The GAD revaluation factor was good for between five and ten years (back in 2010). Anyone think we'll see the annual allowance (AA) multiple factor of sixteen raised anytime soon? It's a document which makes absolutely fascinating reading now, mainly because Hammond can fine tune under the bonnet and no one will understand the nuance.

I think the killer phrase from the intro is “the actuarial assumptions should aim to deliver consistency between the treatment of defined benefit and defined contribution members”. This is patently not true any more, even if was true at the time. If we were to argue that the rules are now unfair to DC savers, the risk is that they would “level down” by raising the AA factor. It’s also a number that few outside the pension world would understand. Ditto for lifetime allowance (LTA) multiple valuations.
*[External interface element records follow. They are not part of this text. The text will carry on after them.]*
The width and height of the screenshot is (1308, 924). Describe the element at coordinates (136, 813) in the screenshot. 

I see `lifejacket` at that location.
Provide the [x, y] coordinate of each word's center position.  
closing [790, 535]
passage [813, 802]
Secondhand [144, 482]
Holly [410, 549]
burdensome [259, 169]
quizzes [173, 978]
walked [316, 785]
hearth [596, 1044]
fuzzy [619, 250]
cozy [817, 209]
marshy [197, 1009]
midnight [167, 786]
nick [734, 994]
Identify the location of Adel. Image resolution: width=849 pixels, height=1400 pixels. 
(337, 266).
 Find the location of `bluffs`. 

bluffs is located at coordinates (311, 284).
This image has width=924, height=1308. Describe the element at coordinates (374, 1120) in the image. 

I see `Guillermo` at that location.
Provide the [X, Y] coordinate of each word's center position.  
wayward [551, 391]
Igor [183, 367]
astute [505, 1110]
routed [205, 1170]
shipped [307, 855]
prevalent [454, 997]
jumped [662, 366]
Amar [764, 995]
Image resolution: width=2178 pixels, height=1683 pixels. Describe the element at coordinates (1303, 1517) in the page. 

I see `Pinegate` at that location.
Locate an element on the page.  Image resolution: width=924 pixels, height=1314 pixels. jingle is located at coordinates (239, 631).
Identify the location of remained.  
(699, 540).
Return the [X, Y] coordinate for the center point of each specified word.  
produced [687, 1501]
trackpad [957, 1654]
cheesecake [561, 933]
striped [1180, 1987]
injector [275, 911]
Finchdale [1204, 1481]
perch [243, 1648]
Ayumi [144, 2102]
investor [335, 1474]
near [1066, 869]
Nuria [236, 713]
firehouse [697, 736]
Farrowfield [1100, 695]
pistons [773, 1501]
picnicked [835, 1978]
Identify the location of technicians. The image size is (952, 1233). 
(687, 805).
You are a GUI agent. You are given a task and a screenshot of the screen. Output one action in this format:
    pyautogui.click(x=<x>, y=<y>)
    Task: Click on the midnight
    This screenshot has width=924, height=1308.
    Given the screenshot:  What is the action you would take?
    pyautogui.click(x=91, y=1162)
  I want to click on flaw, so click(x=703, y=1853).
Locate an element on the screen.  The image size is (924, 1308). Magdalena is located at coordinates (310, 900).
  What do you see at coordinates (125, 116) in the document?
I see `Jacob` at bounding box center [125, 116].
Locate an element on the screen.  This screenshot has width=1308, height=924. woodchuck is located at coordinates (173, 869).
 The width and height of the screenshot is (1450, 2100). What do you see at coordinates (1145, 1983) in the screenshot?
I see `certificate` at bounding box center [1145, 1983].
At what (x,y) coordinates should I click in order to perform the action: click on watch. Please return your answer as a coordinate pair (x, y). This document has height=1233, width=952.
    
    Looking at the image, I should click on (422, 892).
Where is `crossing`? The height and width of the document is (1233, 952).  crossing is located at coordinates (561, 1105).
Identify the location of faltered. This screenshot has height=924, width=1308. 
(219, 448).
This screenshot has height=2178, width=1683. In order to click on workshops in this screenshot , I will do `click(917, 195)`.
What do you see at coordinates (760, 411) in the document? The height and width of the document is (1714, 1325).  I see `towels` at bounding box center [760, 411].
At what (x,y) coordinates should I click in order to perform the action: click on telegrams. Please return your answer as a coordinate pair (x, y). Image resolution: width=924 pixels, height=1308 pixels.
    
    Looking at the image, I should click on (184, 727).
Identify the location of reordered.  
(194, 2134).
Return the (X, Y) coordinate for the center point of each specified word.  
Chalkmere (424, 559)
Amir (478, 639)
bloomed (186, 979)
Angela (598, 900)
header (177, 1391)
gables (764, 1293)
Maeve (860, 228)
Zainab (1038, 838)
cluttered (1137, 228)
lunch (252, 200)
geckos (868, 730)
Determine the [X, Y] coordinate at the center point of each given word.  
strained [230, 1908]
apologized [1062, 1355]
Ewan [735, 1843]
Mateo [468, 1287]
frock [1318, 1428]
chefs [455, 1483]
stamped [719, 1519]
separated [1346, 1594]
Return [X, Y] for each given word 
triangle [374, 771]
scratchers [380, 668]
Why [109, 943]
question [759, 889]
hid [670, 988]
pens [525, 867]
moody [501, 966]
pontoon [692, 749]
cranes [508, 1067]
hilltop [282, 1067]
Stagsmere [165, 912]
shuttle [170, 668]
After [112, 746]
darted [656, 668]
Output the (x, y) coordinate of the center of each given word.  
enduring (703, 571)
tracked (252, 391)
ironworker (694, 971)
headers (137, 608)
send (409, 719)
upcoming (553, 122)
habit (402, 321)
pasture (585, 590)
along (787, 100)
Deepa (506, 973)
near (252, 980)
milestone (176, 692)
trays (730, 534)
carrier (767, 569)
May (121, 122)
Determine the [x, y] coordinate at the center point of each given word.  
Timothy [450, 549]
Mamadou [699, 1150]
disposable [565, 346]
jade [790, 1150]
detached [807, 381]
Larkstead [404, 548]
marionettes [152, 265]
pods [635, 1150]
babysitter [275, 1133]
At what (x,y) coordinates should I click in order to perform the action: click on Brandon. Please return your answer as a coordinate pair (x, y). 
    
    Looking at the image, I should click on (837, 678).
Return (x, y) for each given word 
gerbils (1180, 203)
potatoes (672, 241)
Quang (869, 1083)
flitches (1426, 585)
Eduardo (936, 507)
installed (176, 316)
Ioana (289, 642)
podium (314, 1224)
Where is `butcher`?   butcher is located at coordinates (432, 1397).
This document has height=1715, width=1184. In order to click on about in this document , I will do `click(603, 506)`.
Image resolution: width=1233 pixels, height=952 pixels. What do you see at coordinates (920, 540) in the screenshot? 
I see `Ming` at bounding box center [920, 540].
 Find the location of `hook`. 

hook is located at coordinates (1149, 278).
Finally, because the LTA increases in line with today's particular inflation figures too, it rises to £1,030,000 next year. If you're above the current £1,000,000 limit and don't have protection, the increase could cut your LTA excess tax charge by up to c.£16,500, and could boost your tax-free cash by £7,500 (scheme details dependant).

Edit: In 25 years, we'll probably be closer to 75 that 65 when retiring. Added to that, current (public sector) defined benefit deferred pension payouts are already hotwired to state pension age via secondary legislation, you might have to work ten years longer that 65, or retire with less, or set aside more in the way of significant savings now.